Files
nimmersky/skyrimnet/architecture.md

9.3 KiB

SkyrimNet Architecture — High-Level Model

What SkyrimNet is

A multi-agent LLM orchestrator that hijacks vanilla Skyrim NPC behavior — replacing static dialogue topics and idle routines with context-aware, LLM-driven scenes. NPCs talk to each other and the player through generated dialogue; their world-affecting actions are picked from a registry of "actions" contributed by SkyrimNet itself and any cooperating mod.

[verified] from SkyrimNet.log:14123-14266 (action library initialization), Source/Scripts/SkyrimNetApi.psc (public API), prompts/gamemaster_action_selector.prompt (GM orchestrator prompt).

The two-plugin architecture

SkyrimNet ships alongside a sibling SKSE plugin called IntelEngine. They're independent SKSE plugins that share the SQLite-backed persistence layer.

Plugin Role Storage
SkyrimNet LLM orchestration, dialogue generation, agent pipelines, TTS/STT, action dispatch overwrite/SKSE/Plugins/SkyrimNet/data/SkyrimNet-{epoch}-{nnnnnn}.db
IntelEngine Persistent narrative/intelligence layer (third-party "story DM"-style agent) overwrite/SKSE/Plugins/IntelEngine/data/IntelEngine-{epoch}-{nnnnnn}.db

[verified] from disk layout. Per-game-session DB sharding (epoch suffix = save game timestamp).

The four code layers

┌─────────────────────────────────────────────────┐
│  Closed-source C++ DLL                          │
│    SKSE/Plugins/SkyrimNet.dll                   │
│    - LLM orchestration, agent dispatch          │
│    - Action parser (ParseEmbeddedAction)        │
│    - Decorator implementation                    │
│    - SQLite persistence + vector embeddings     │
└─────────────────────────────────────────────────┘
                       ▲ ▼
┌─────────────────────────────────────────────────┐
│  Open-source Papyrus glue                       │
│    mods/SkyrimNet/Source/Scripts/*.psc          │
│    - SkyrimNetApi.psc (public API surface)      │
│    - SkyrimNetInternal.psc (DLL callbacks)      │
│    - skynet_MainController.psc (quest entry)    │
│    - skynet_Library.psc (shipped action impls)  │
│    - skynet_VoiceInput*.psc (STT integration)   │
└─────────────────────────────────────────────────┘
                       ▲ ▼
┌─────────────────────────────────────────────────┐
│  Open-source .esp content (Spriggit JSON)       │
│    mods/SkyrimNet/plugins/SkyrimNet/            │
│    - 8 custom AI Packages (NPC/Player Dialogue, │
│      Follow, TalkToPlayer)                      │
│    - Custom Magic Effects (voice input spells)  │
│    - Factions (Whitelist/Blacklist/Following)   │
│    - Keywords (DialogueTarget/FollowTarget)     │
│    - Quests (skynet_MainController, skynet_Mcm) │
└─────────────────────────────────────────────────┘
                       ▲ ▼
┌─────────────────────────────────────────────────┐
│  Configuration & content (text files)           │
│    mods/SkyrimNet/SKSE/Plugins/SkyrimNet/       │
│    - prompts/ (Inja templates, three-layer)     │
│    - sql/migrations/ (17 schema migrations)     │
│    overwrite/SKSE/Plugins/SkyrimNet/            │
│    - config/ (38 YAML files + defaults_manifest)│
│    - data/ (SQLite per-session DBs)             │
│    - prompts/ (runtime UI overrides)            │
│  Plus contributing mods' config/actions/*.yaml  │
└─────────────────────────────────────────────────┘

[verified] All layers exist. The closed-source DLL is the only piece we cannot read directly — we infer behavior from logs, headers, Papyrus callbacks, and traces.

The four agent families

Each agent maps to a "variant" in OpenRouter.yaml, which maps to a model/endpoint. See agent-pipelines.md for the full table.
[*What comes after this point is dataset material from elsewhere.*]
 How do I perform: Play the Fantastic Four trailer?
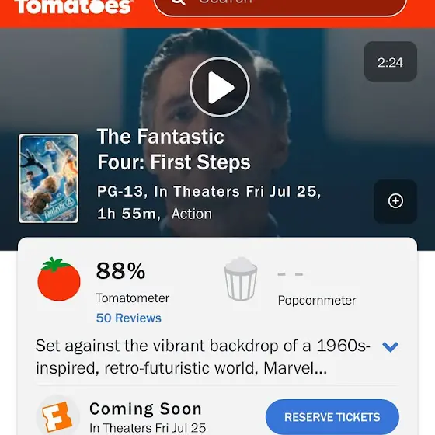(x=220, y=87)
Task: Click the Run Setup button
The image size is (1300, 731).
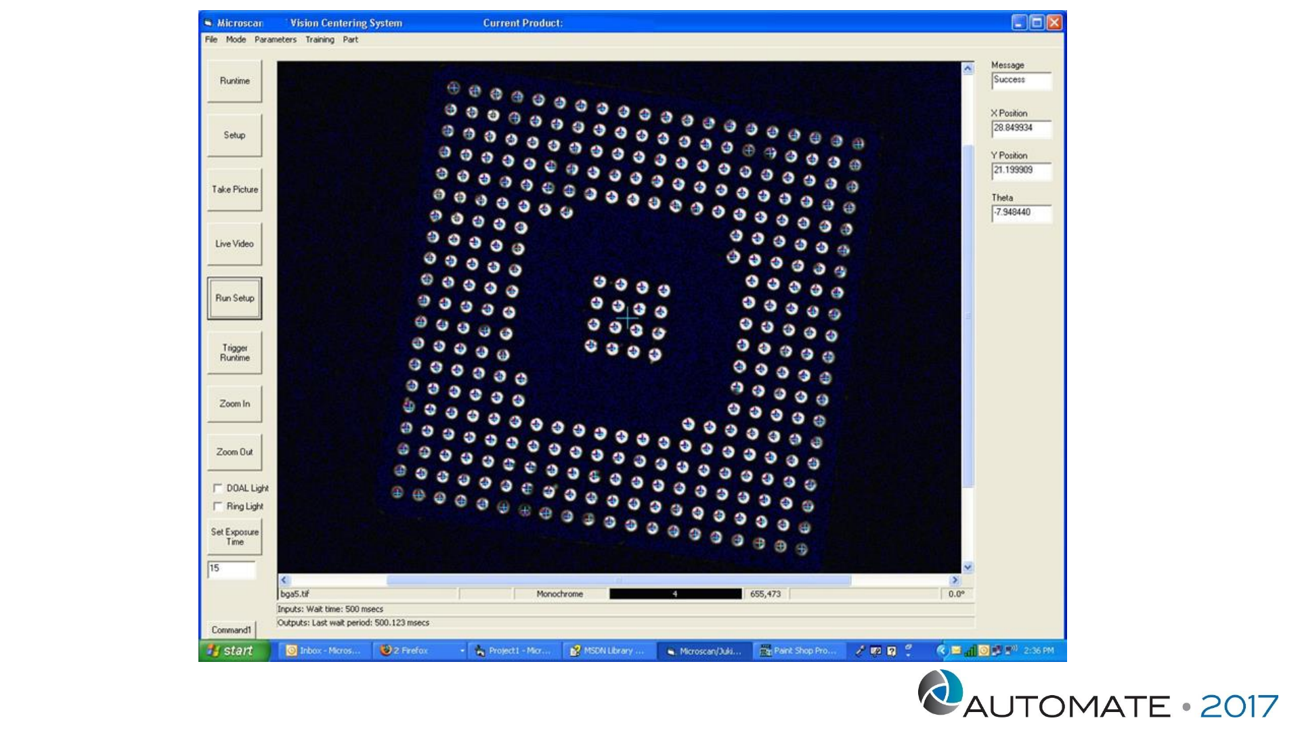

  1. Gamemaster (GM) — scene-level orchestrator. Decides "should anything happen now, and if so what?" Polls every ~30s in continuous mode + fires on player input. Emits one ACTION: line.
  2. Dialogue — generates the actual NPC speech. Triggered by GM actions like StartConversation / ContinueConversation or by player dialogue input. Can optionally append an ACTION: line for inline action firing.
  3. Meta — classifiers and helpers (mood eval, memory query generation, dialogue speaker selection). Capped at ~100 tokens per call.
  4. Vision (OmniSight) — describes the current scene from a screenshot. Uses a local Qwen3-VL model. Fires on player_text_input and player_direct_input_voice events.

Plus a fifth implicit agent type:

  1. Native Action Selectorpost-dialogue classifier that asks "what in-game action does this NPC's spoken line imply?" Two-stage: category → leaf. Distinct from the GM's scene-level action selection.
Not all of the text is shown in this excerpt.